昨天的博文上面介绍了单链DNA化学合成的一般步骤，但基因都是双链DNA，那么如何获得双链DNA呢?最简单的办法就是利用化学合成法分别合成两条DNA单链，然后让这两条单链在适当条件下退火，形成双链。但是这种方法仅限于较短的基因(60-80bp)，这是由于在DNA合成过程中每一步的偶联效率都不可能是100，这样随着基因加长，其错配率也就越来越高。化学合成法每次能够合成DNA的长度最大不超过200bp，为了获得300bp以上的DNA双链，人们想了很多种方法。

一种方法是合成一套将基因的全长包括在内的彼此有一定重叠区域的短的DNA片段，然后使这些DNA片段在合适的条件下退火，这样就可以得到全长基因，但是在基因中间存在一些切口，这时可用T4-DNA连接酶将这些切口连接起来。

另一种方法是合成一套包括一系列具有重叠区域的短的(约40-100bp)核苷酸片段，在适当的条件下退火。这样就形成了包含全长基因、但每条单链上都有部分缺失的双链DNA，这时利用大肠杆菌DNA聚合酶I补足缺失的片段，并用T4-DNA连接酶将基因中的切口连接起来，就得到了完整的基因。

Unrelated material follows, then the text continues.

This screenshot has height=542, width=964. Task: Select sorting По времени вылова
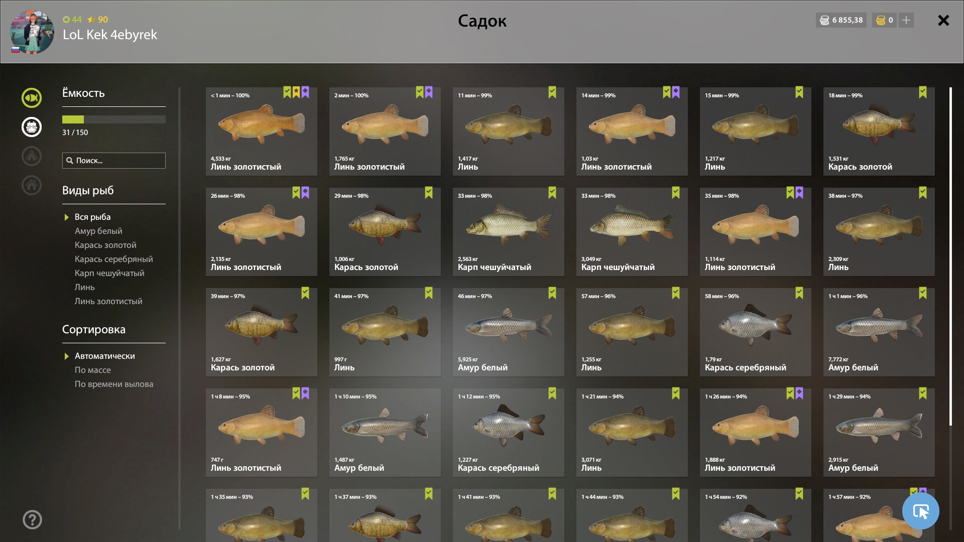(x=114, y=384)
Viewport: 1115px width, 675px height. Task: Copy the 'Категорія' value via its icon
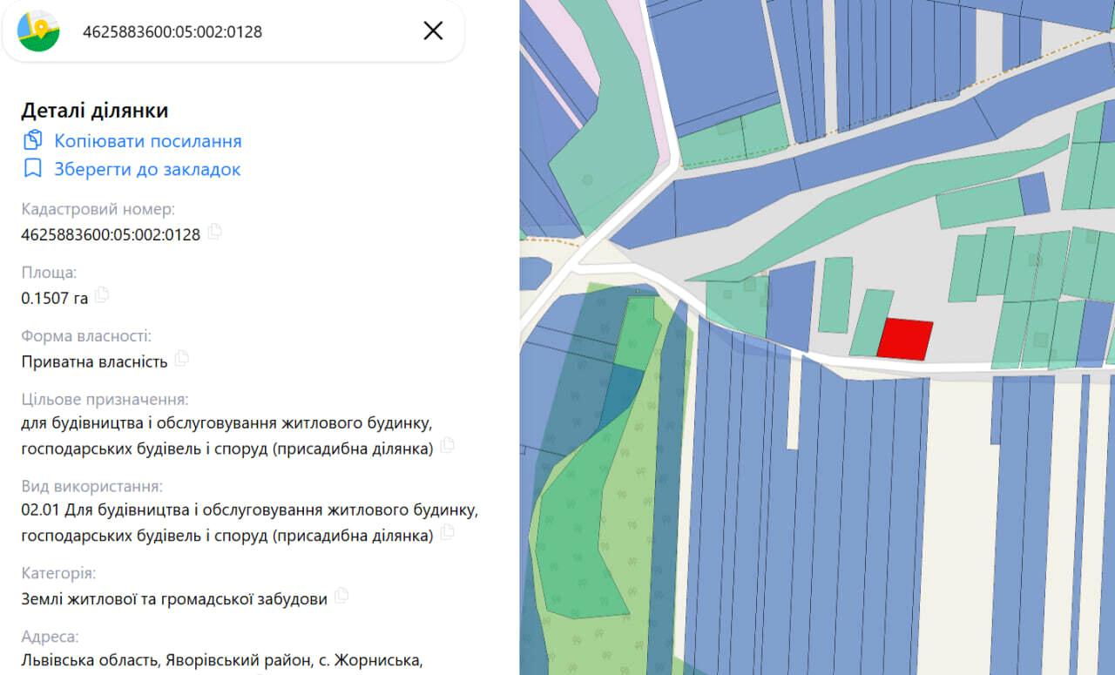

DNA的合成技术术几乎涉及整个生命科学领域，其最广泛的应用是合成PCR反应的引物、DNA杂交的探针，同时用于基因合成以及进行DNA测序。在PCR和测序中作为一个DNA链延伸的引物，可使人们获得大量扩增产物，为进一步研究提供了物质条件。在合成基因方面，序列可人为地自由设计，并可采用偏爱密码子等方法人工合成高表达的基因，这为基因工程研究铺平了道路。它还可用于疾病的基因诊断，具有特异、高效、快速的特点，为医学诊断带来一个具有广泛意义的先进手段。